Moving from an inability to swallow to end-of-life decisions
How I faced tough choices during my father's late-stage Huntington's disease
Note: This column describes the experiences of the author’s father with tetrabenazine (often known by its brand name, Xenazine). Not everyone will have the same response to treatment. Consult your doctor before starting or stopping a therapy.
My dad, who had Huntington’s disease, was moved to a nursing home when his ability to swallow deteriorated to the point where he could choke on just water. Since he had gaps between care visits, we in his family decided his trouble with swallowing, known as dysphagia, was too dangerous to let him live by himself.
At the nursing home, he was put on a pureed diet with thickened fluids. Meanwhile, his speech had deteriorated as well, to the point where he could say only one word, and even that was infrequent.
A year later, he had a sudden and complete loss of his ability to swallow, leaving food and drink in his mouth. A wet, gurgling sound came from his throat, and he didn’t appear to be swallowing his own saliva.
The journey with feeding tubes
Dad was taken to the hospital, and we feared the worst. Because he was severely dehydrated, hospital staff had difficulty finding a vein for his central line, which would deliver him fluids. Then Dad pulled a line out.
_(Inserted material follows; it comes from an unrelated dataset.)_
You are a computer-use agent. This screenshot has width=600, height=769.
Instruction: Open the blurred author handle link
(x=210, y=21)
Eventually, and thankfully, one was fixed and secured.
We tried him on some pureed desserts, with no luck. Hospital staff tried to use a nasogastric feeding tube, which enters through the nose and goes from there toward the stomach, but Dad struggled to tolerate it and kept removing it.
Dad told me, “I need medical help.” The mental and physical strength it must have taken for him to say that sentence still blows my mind.
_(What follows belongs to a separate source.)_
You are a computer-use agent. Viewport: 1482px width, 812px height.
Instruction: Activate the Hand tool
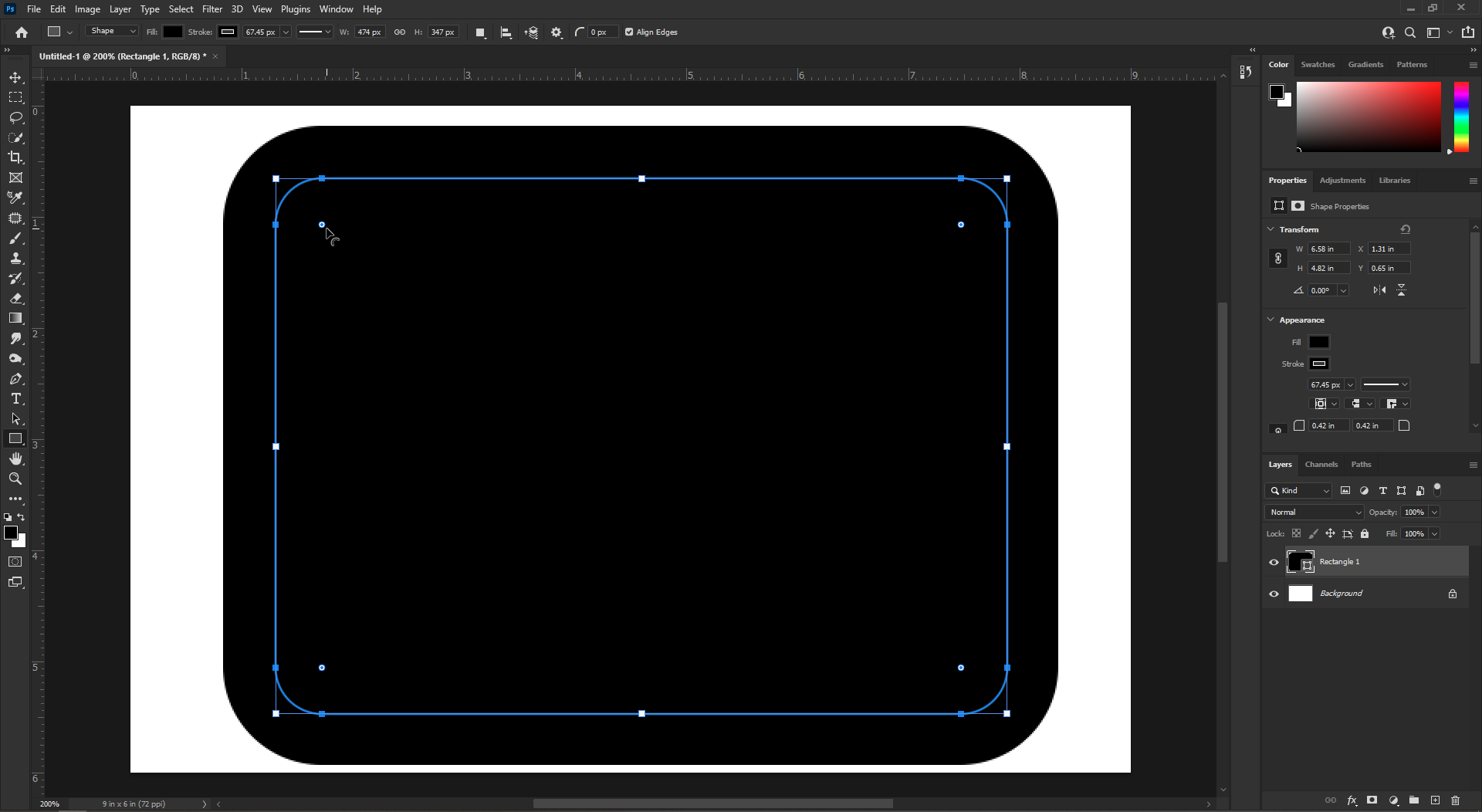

I then had a meeting with a speech and language therapist, who explained that Dad could have a percutaneous endoscopic gastrostomy (better known as PEG) tube, which goes directly into the stomach. The procedure for it would be relatively minor, but Dad was weak. The incision site would be prone to infection, and Dad might pull the tube or remove it, as with the nasogastric tube.
The therapist said the tube would extend Dad’s life past its natural end. That meant we’d see the disease progress past its natural end, too, as he experienced the worst symptoms possible.
I spoke to the hospital ward sister and asked her to check with a neurologist. Was there anything else we could do? Anything we were missing?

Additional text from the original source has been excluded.